QR4.4.3 Quark Phases

A three-axis collision has head-tail phase options just as a one axis collision does. Again, a tail-tail-tail meet isn’t possible as it implies a prior head-head-head event, so the options are:

1. Head-head-head. Three sets of photon heads meeting at equal angles in a point will allocate processing equally, so every axis is only partly filled, leaving free channels that let other entities in from every direction, so this result isn’t stable at all.

2. Head-tail-tail. In this case, two photon sets leave the point as another arrives (Figure 4.10a), so this could be an up quark because two axes are stable, as will be seen.

3. Head-head-tail. In this case, one photon set leaves the point as the other two arrive (Figure 4.10b), so this could be a down quark because two axes are stable, as will be seen.

Figure 4.10. Up/down quark structure

Figure 4.10 shows the proposed up and down quark structures. Photons compete for channels on a first-come-first-served basis, so the order they meet is important. If a photon head entering a point meets a photon tail leaving it, the tail must have started before the head, or it would be a head, so tails are expected to fill channels first.

Given this, Table 4.3 gives the results for three axes in a plane, where each axis fills at two-thirds not one. Again, if the processing fills the axis bandwidth it is stable, the net processing is mass, and the net remainder is charge. 

The details are:

1. Up quark. If two extreme photon sets leave the point as another arrives, the tails first fill one axis, giving a plus two-thirds charge remainder on what can be called its charge axis. The remaining tail photons with later arriving heads then fill a neutral axis, as the remainders cancel.
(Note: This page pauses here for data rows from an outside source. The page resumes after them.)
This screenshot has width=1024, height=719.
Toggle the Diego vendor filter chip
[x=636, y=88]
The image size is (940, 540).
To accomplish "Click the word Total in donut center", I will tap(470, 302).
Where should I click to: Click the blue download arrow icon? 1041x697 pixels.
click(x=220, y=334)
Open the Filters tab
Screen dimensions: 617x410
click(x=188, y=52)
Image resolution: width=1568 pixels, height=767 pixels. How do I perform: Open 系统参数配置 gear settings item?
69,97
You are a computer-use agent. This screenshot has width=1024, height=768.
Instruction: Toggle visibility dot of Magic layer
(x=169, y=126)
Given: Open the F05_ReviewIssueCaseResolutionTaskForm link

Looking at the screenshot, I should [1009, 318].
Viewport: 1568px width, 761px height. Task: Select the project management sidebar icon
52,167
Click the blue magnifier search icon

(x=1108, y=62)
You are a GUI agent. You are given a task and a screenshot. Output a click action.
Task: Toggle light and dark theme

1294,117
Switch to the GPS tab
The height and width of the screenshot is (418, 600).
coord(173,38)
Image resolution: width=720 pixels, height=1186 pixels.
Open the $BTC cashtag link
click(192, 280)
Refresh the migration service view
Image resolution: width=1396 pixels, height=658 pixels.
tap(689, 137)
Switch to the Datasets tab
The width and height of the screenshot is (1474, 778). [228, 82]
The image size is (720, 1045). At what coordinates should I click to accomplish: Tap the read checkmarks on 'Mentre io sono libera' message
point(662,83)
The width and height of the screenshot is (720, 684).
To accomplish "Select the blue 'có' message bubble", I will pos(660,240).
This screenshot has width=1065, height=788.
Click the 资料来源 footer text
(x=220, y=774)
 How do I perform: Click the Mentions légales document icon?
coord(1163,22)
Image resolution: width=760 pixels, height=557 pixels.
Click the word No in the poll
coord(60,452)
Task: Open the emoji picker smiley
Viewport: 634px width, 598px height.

The last photons then partly fill the third free axis to a sixth of its two-thirds capacity. The result has a two-thirds charge, and is stable on two axes but not the third.

2. Down quark. If one photon set is leaving a point as the other two arrive, the tails and heads first fill a neutral axis where the remainders cancel. Then the remaining tails and some heads fill a charge axis, with a minus third charge left over. This again leaves a third free axis partly filled to a sixth instead of two thirds. The result has a minus third charge, and is stable on two axes but not the third.

This structure derives the correct charges for quarks, which other models don’t, as the standard model just allocates quark charges after the fact. Quarks then exist at a point like electrons, but occupy the channels of a plane not a line. In Figure 4.11, the three quark axes are:

1. Charge axis. Fills with charge of +⅔ for an up quark, and -⅓ for a down quark.

2. Neutral axis. Fills with no charge as heads and tails cancel with no remainder.

3. Free axis. Remaining one sixth of head photons partly fills this axis.

Figure 4.11. Quark axis structure

Note the photons meet at 120° but the quark axes are at 60° because as head-tail mixes, some rays are leaving as others arrive.

This structure isn’t fully stable so quarks can’t exist alone, but filling two of three axes makes them semi-stable, so they can be stable in a group that arranges to present a stable axis exterior, and quarks in a group are stable. Yet quarks are fully stable in a nucleus, so how do they fill all the channels of a plane? Physics calls the link between quarks the strong force.